All we need to do is create a reference and pass it to our capture block and then we can use it when we retrieve the data. Not a bad way to go, and anybody looking at our code can tell at a glance what information we are returning.

It Gets Even Safer

As Swift developers, we love our type-safety and Apple knows that. Sometimes, we use regular expressions to get data that we need to work with as something other than a String. Previously, that might require that we capture the value we wanted, try to convert it to the type we want, carefully guard against any thrown errors, make decisions about what to do with the rest of the data we had matched, and decide if we should even keep it. Well, now that’s a lot easier. Let’s return the street number, if it exists, along with our street name.
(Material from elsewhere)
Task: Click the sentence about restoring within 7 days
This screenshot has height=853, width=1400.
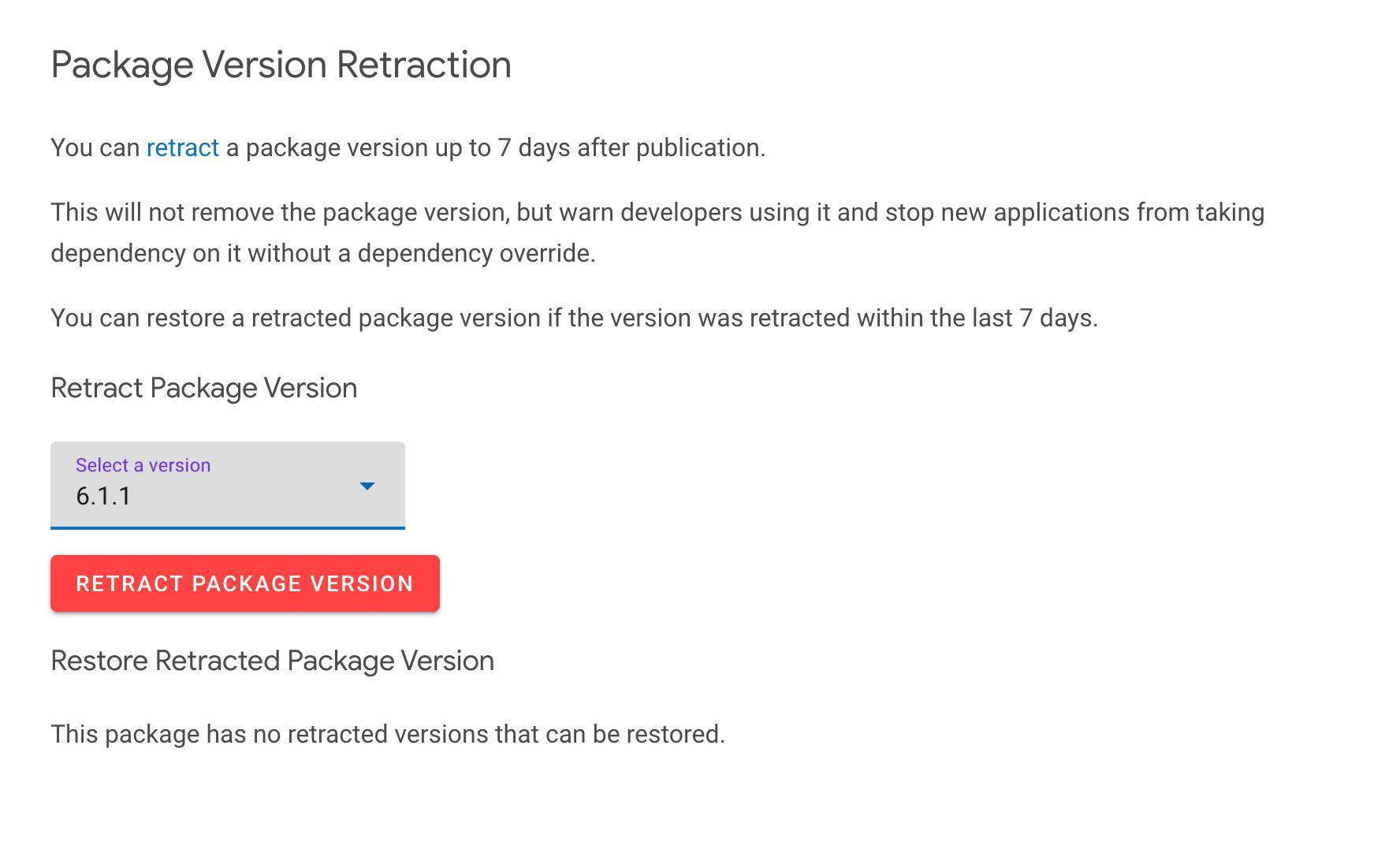Action: tap(574, 318)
func getStreet(_ address: String) -> (Int?, String?) {
  let streetNumberReference = Reference(Int.self)
  let streetNameReference = Reference(Substring.self)

  let regex = Regex {
    Anchor.startOfLine
    TryCapture(as: streetNumberReference) {
      Repeat(1...2) {
        One(.digit)
      }
      One(.anyOf("13579"))
    } transform: { streetNumber in
      Int(streetNumber)
    }
    Capture(as: streetNameReference) {
      " Fake "
      ChoiceOf {
        "St"
        "Ave"
        "Blvd"
      }
    }
    Optionally {
      "."
    }
    ChoiceOf {
      "\u{A}"
      ", "
    }
    "Imaginary"
    Optionally {
      ","
    }
    " USA 5555"
    One(.anyOf("56"))
    Anchor.endOfLine
  }.ignoresCase()

  if let matches = try? regex.wholeMatch(in: address) {
    return (matches[streetNumberReference], String(matches[streetNameReference]))
  }
  return (nil, nil)
}

After creating a reference for the street number in the same way we did for the street name, we can use a TryCapture block just like we did with Capture. TryCapture works similarly except that a failing capture or thrown error will cause the entire expression not to match. A much simpler way to recognize that something has gone wrong than in the past.
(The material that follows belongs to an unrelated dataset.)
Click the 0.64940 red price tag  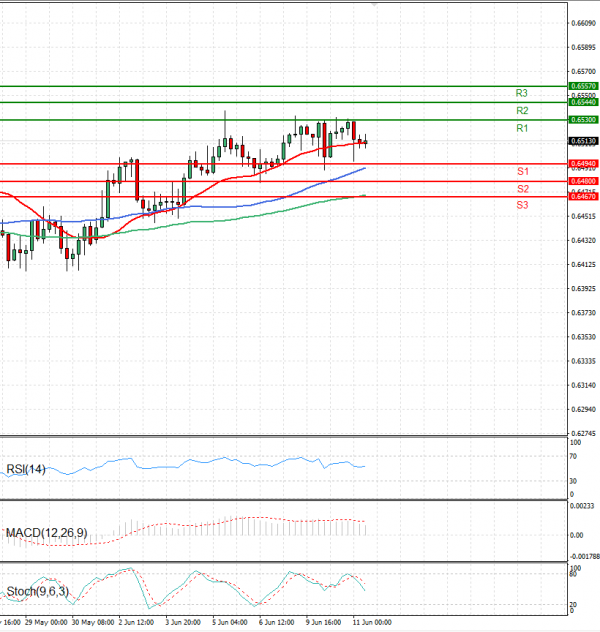583,163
We also pass a closure to the transform property of TryCapture's initializer, allowing us to return whatever type we want (as long as it matches the reference we created).

Conclusion

There’s a whole lot to love about regex support all around in Xcode and Swift 5.7 and working with it has never been easier. Still, RegexBuilder takes it a step above and beyond by providing first-class support, readability, and maintainability to the process. Having unprecedented safety in regular expressions makes that low entry barrier feel even better and makes RegexBuilder an obvious choice.
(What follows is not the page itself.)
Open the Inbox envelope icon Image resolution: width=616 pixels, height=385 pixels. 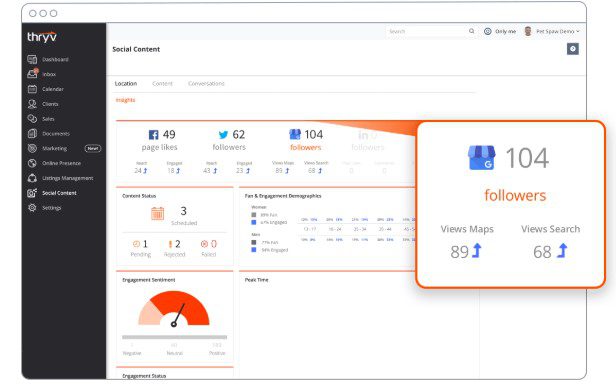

This is one sample of what RegexBuilder provides and it’s worthwhile to check out Apple’s Documentation on RegexBuilder. There were also two regex-specific talks at WWDC22 this year called “Meet Swift Regex” and “Swift Regex: Beyond the basics” that dig even deeper into the new framework. And finally, keep an eye out for all of the new versions of old APIs that now accept a Regex parameter.